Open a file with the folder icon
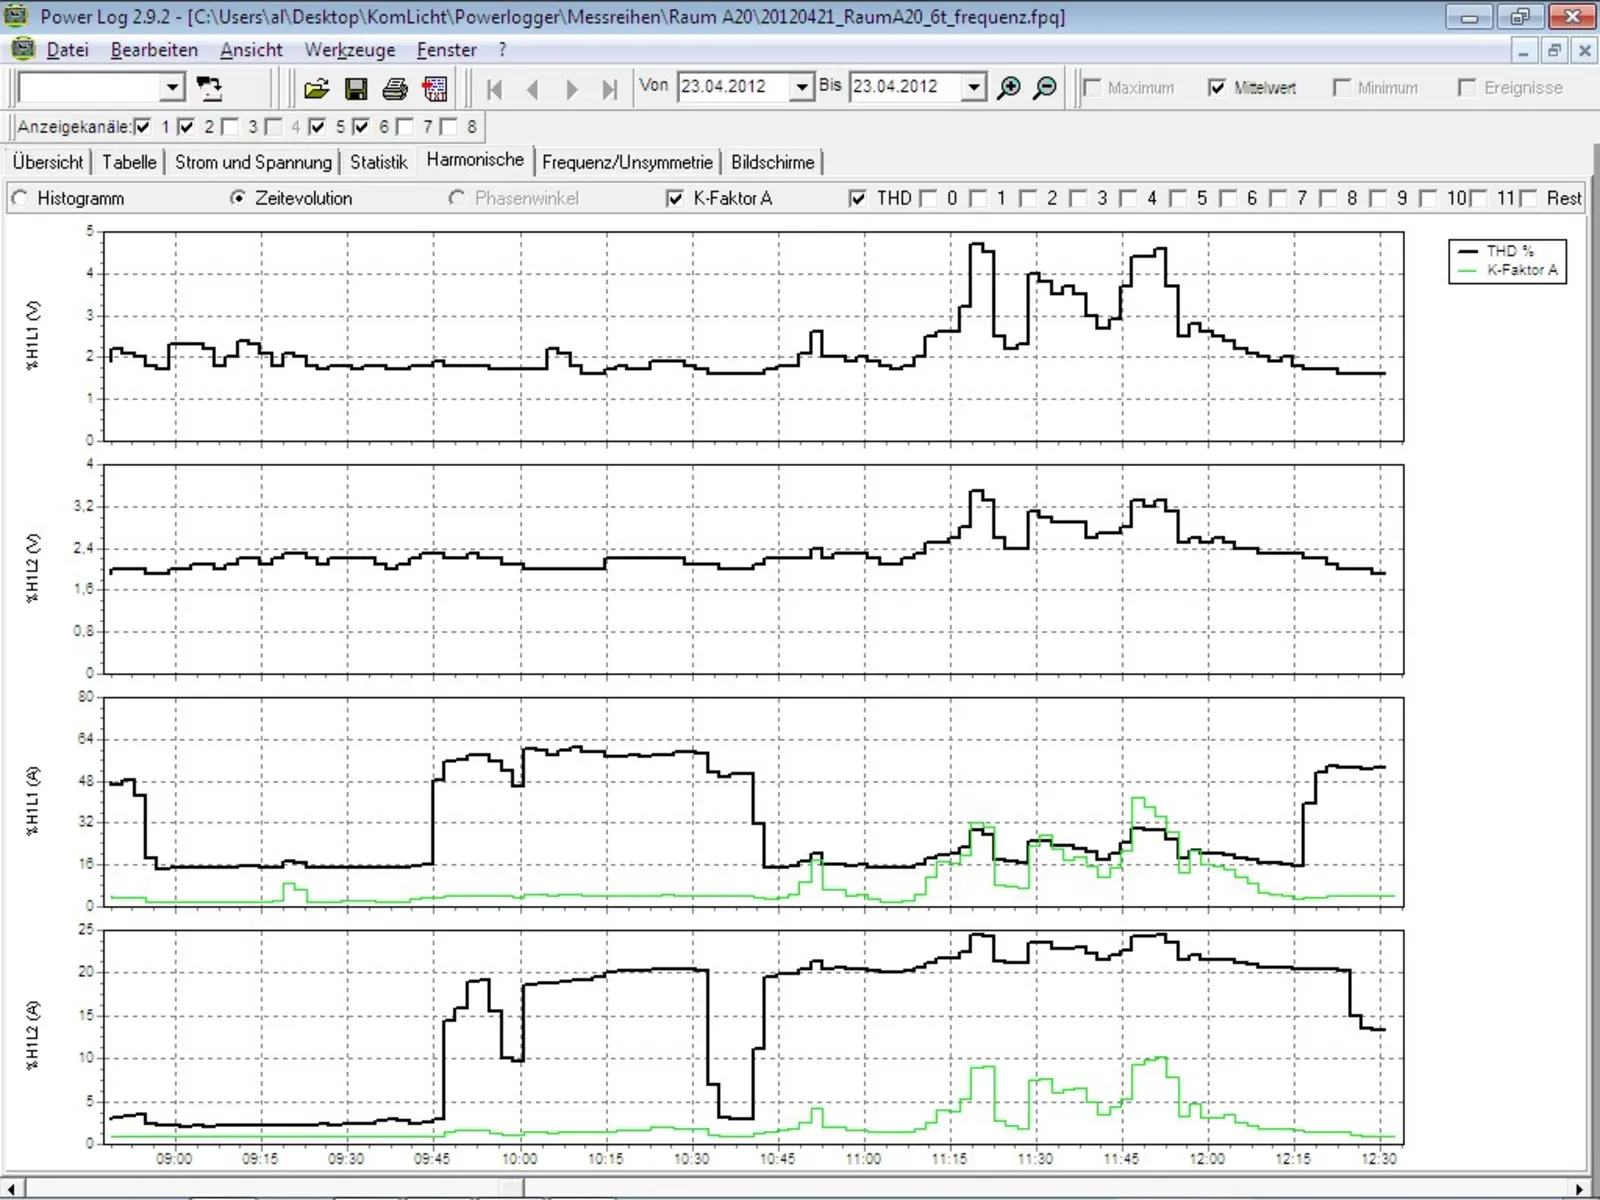 pos(316,89)
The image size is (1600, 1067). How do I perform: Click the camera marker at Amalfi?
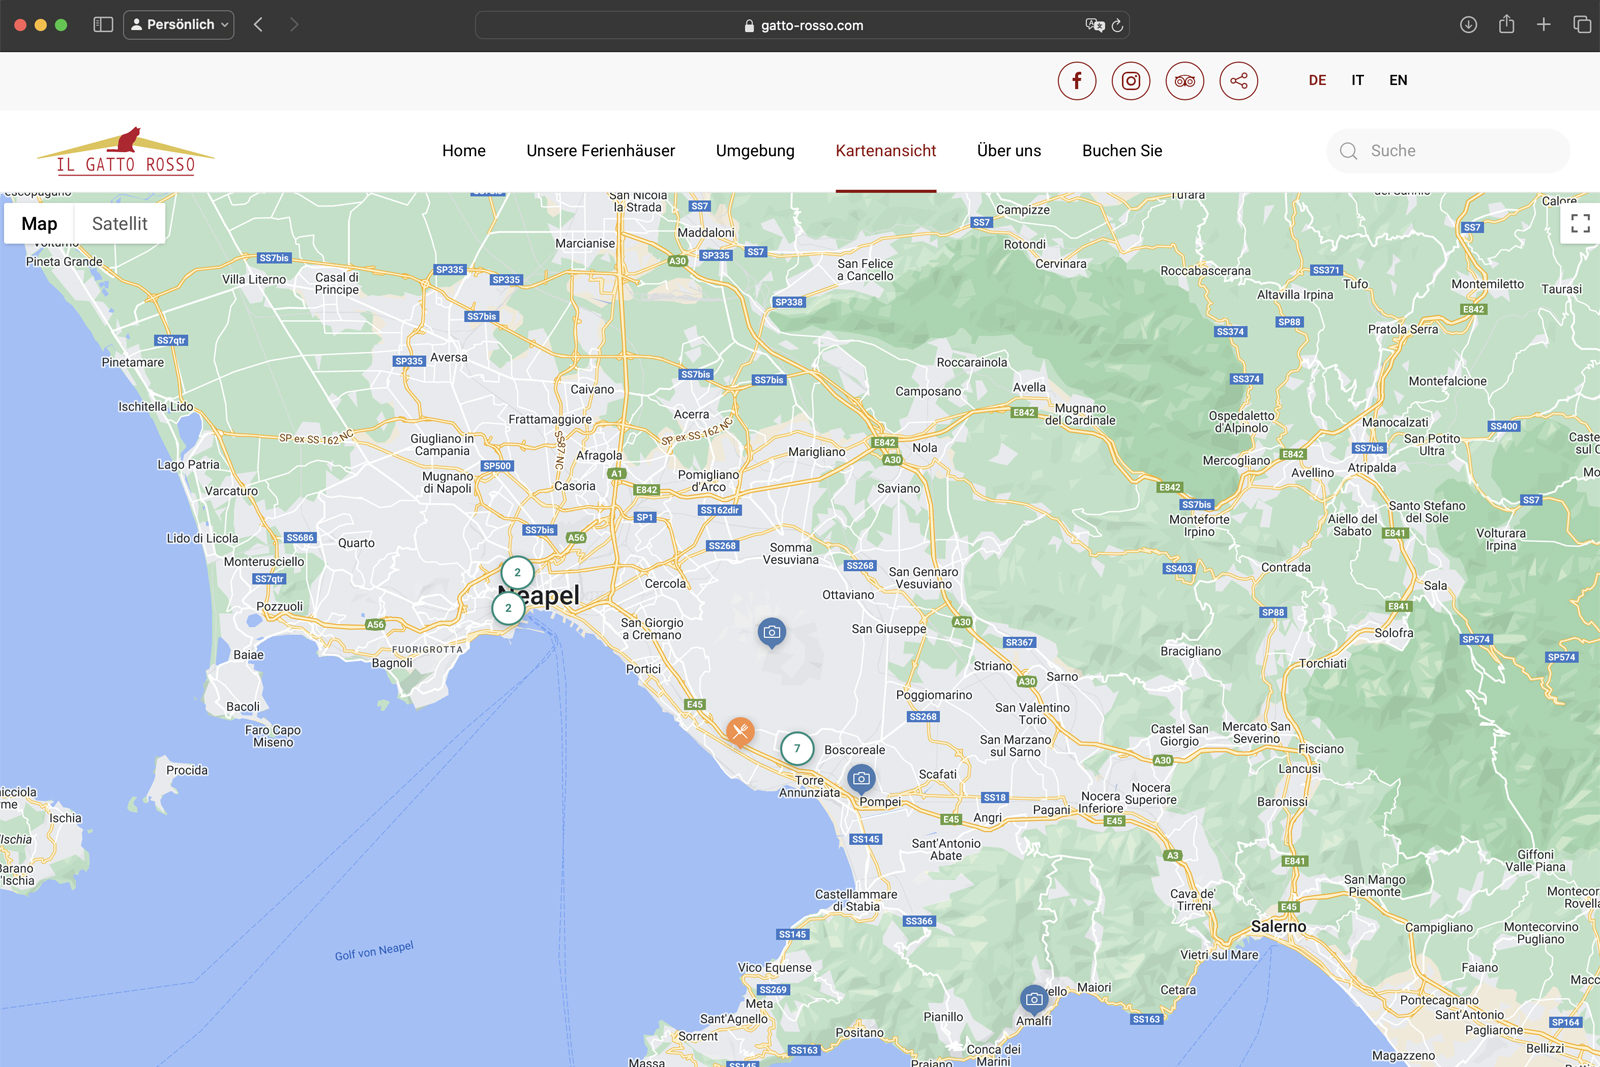[x=1034, y=998]
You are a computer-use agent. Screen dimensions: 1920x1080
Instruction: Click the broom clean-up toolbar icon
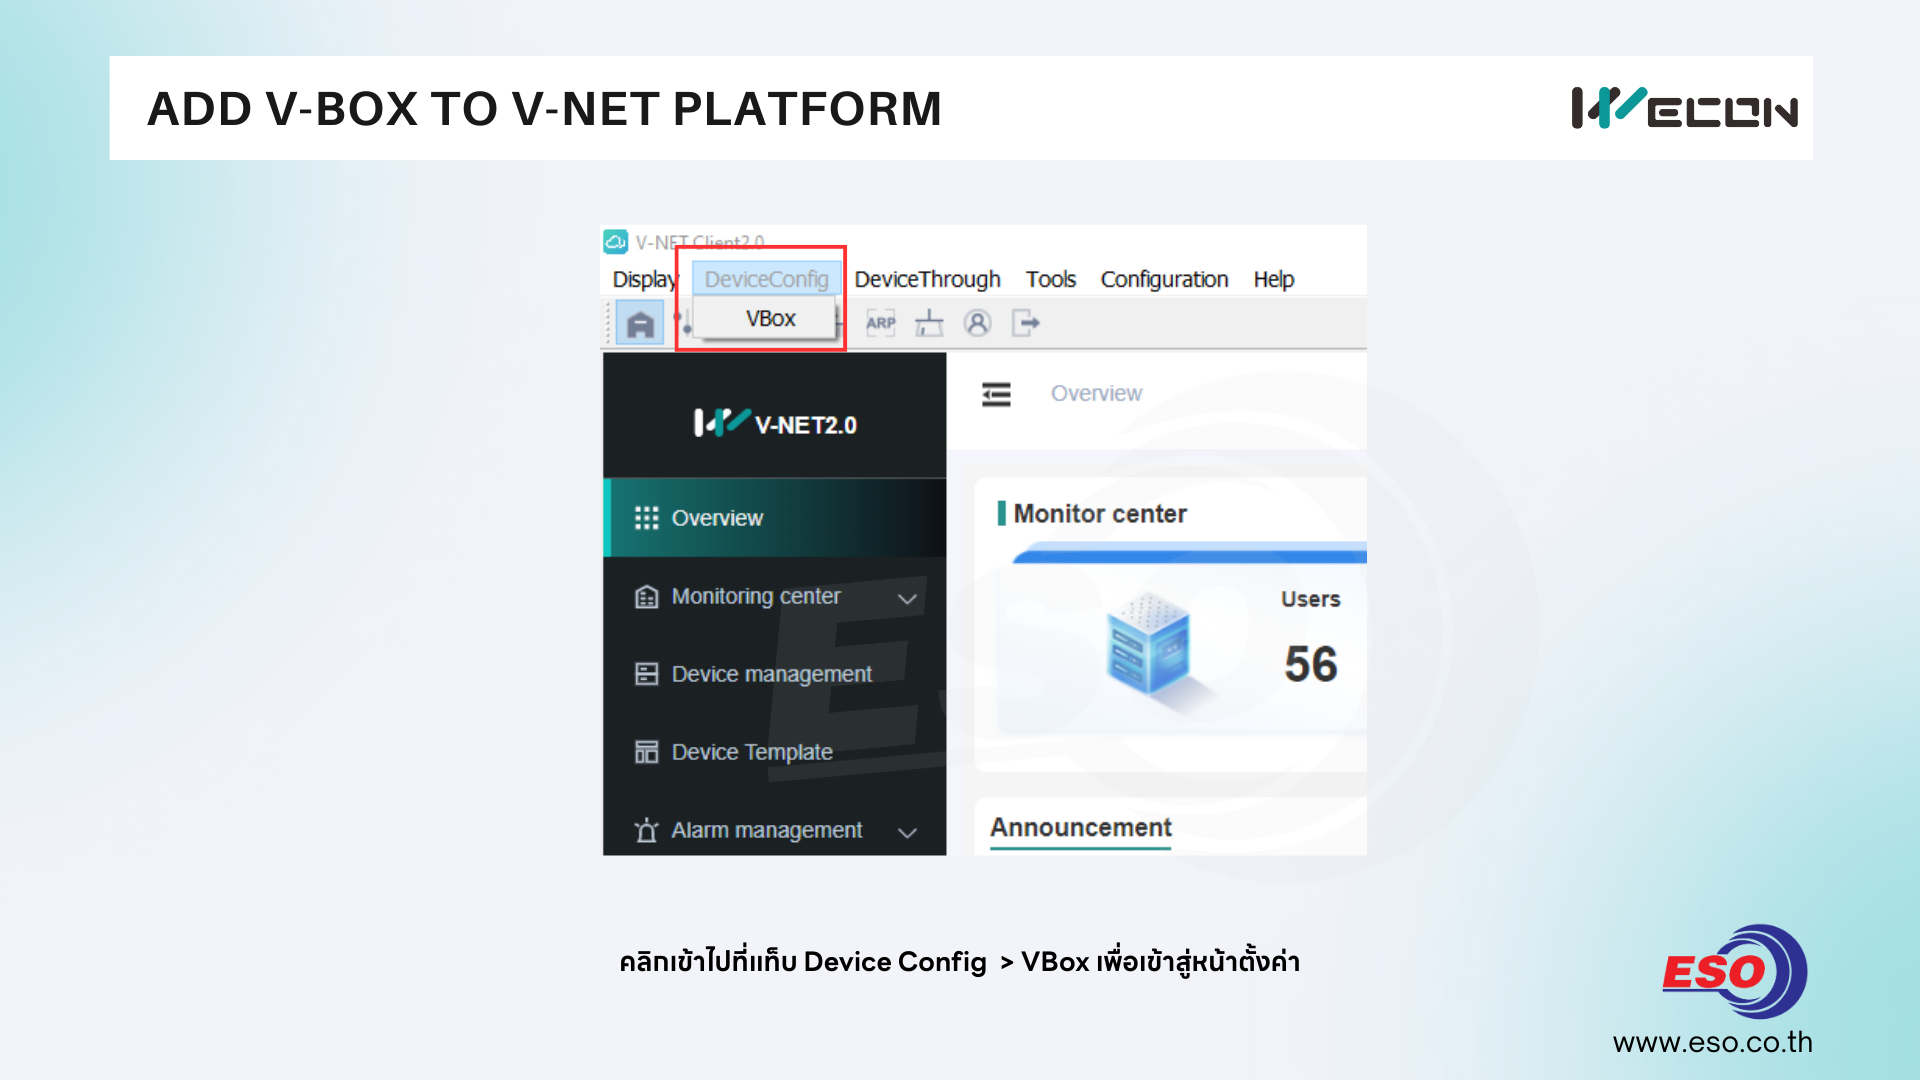click(929, 323)
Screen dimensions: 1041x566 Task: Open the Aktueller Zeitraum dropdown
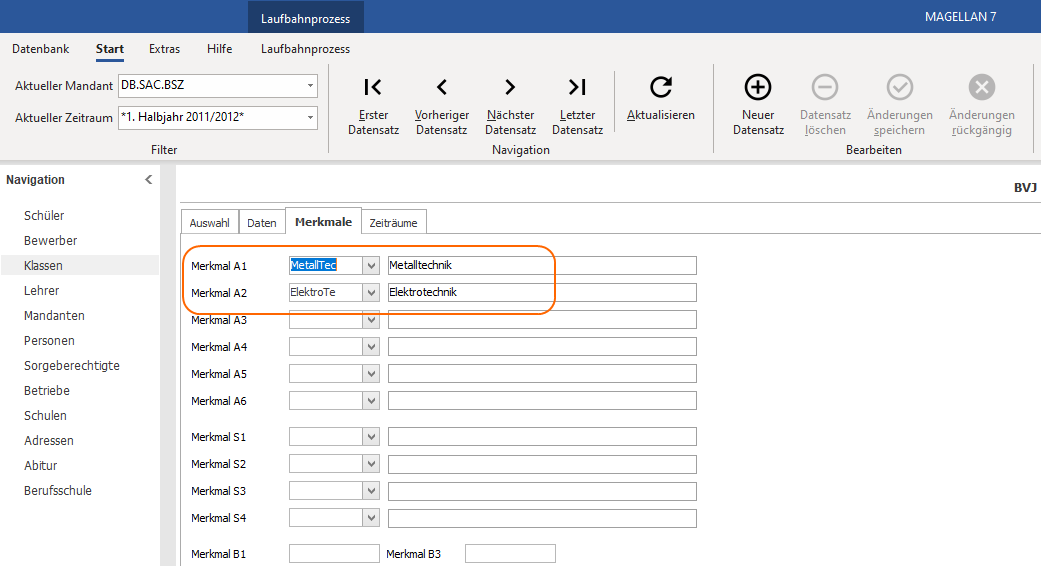click(310, 117)
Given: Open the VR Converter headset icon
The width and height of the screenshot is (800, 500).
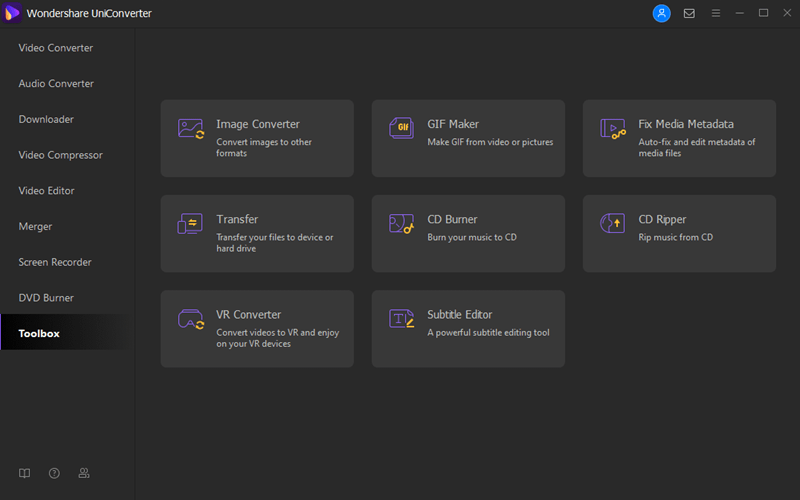Looking at the screenshot, I should 191,319.
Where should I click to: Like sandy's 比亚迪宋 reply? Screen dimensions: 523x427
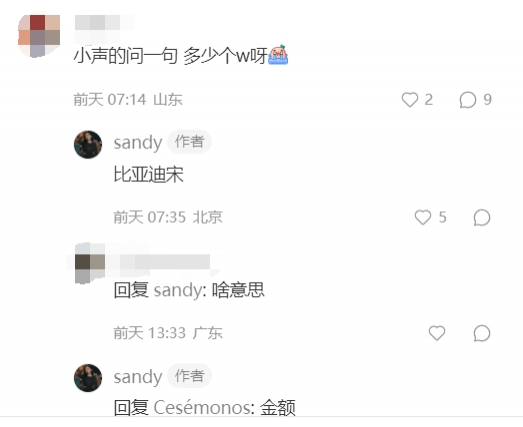click(x=423, y=217)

Given task
Copy every line of the data above word for word, leaving out the pictures.

Exercise answer
Open a file with the folder icon
 pos(316,89)
The image size is (1600, 1067). How do I perform: Click the camera marker at Amalfi?
[x=1034, y=998]
You are a computer-use agent. Screen dimensions: 1920x1080
Instruction: Click the broom clean-up toolbar icon
click(929, 323)
Screen dimensions: 1041x566 Task: Open the Aktueller Zeitraum dropdown
click(310, 117)
Given: Open the VR Converter headset icon
The width and height of the screenshot is (800, 500).
Looking at the screenshot, I should 191,319.
Where should I click to: Like sandy's 比亚迪宋 reply? Screen dimensions: 523x427
click(x=423, y=217)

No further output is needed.